7,4 milyar dolar değerindeki “Asrın Anlaşması”nda 7 ülkeyi – Azerbaycan, ABD, İngiltere, Rusya, Türkiye, Norveç ve Suudi Arabistan – temsil eden 11 uluslararası petrol şirketi – «Amoco, BP, McDermott, UNOCAL, SOCAR, Statoil, Lukoil Türkiyə Petrolleri, Pennzoil, Ramco ve Delta» katılmıştır. Kısa zaman içinde onlar, Yürütme Komitesi, Azerbaycan Uluslararası İşletme Şirketi ve Danışma Konseyi gibi çalışma yapılarını kurdular. Belirtmek isterim ki, Asrın Anlaşması 12 Aralık 1994’te Azerbaycan parlamentosu tarafından onaylandı.

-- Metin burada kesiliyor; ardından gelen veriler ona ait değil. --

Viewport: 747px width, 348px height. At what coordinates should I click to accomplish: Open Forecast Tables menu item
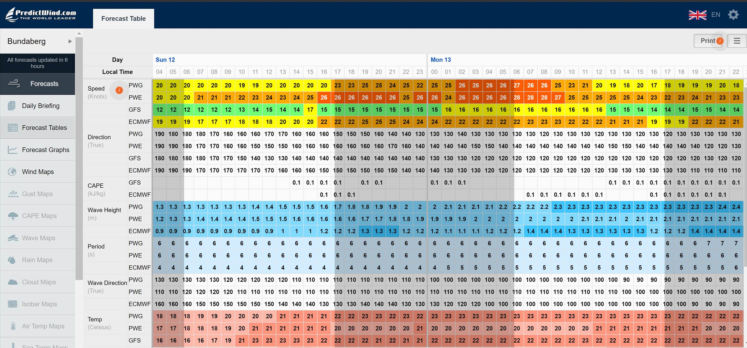pyautogui.click(x=44, y=128)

Elbette, 20 Eylül 1994’te imzalanan “Yüzyılın Sözleşmesi” nin yabancı petrol şirketleri konsorsiyumunda Türkiye Petrolleri’ nin temsil edilmesi, Türkiye ile Azerbaycan arasındaki stratejik işbirliğinin gelişiminin ilk büyük göstergesiydi.
Böylece, 7-8 Eylül 1998 tarihinde, Avrupa ve Doğu arasındaki ulaşım ve iletişim ilişkileri alanında önemli olan “Avrupa-Kafkasya-Asya-Transkafkasya” (TRASEKA) ulaşım koridoru programının desteğiyle 32 ülkenin katılımıyla ülkeler ve 13 uluslararası kuruluş Bakü’deki Büyük İpek Yolu’nun restorasyonu konulu uluslararası konferans, Azerbaycan ve Türkiye arasındaki stratejik ortaklığın genişlemesine yeni bir ivme kazandırdı.

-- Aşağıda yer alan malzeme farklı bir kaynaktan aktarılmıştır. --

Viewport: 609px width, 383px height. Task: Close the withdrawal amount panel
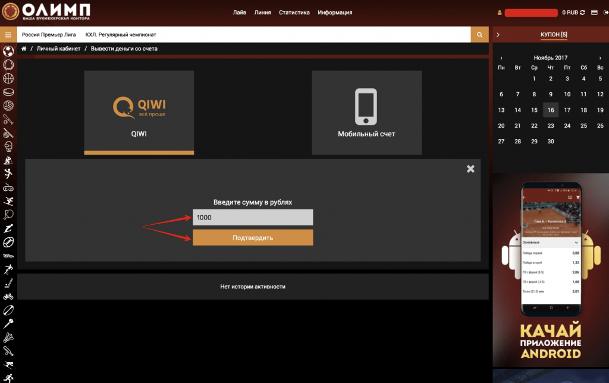[x=470, y=169]
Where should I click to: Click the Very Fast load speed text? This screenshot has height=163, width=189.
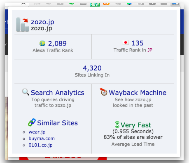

Kuşkusuz bu proje ile birlikte diğer ekonomik projelerin hayata geçirilmesine yönelik adımlar, özellikle de Hazar enerji kaynaklarının dünya pazarlarına ulaştırılması alanında Azerbaycan ve Türkiye arasındaki işbirliğinin genişletilmesi, her iki ülkenin bölgede siyasi, ekonomik ve stratejik çıkarlarının sağlanmasına hizmet etmektedir.
Azerbaycan’ın petrol stratejisinin uygulanması, Türkiye ile stratejik ortaklığın daha da derinleştirilmesi açısından önemlidir. Hazar bölgesindeki aktif konumuyla öne çıkan ve her konuda Azerbaycan’ın müttefiki sayılan Türkiye devleti, devletimizin petrol rezervlerinin dış pazarlara olan güzergahı üzerinde yoğunlaştı.
Bu amaçla Türkiye hükümeti, Bakü-Tiflis-Ceyhan ana ihracat petrol boru hattı güzergahını ortaya koymuş ve boru hattının güvenliğini sağlamak için bir dizi teklifte bulunmuştur.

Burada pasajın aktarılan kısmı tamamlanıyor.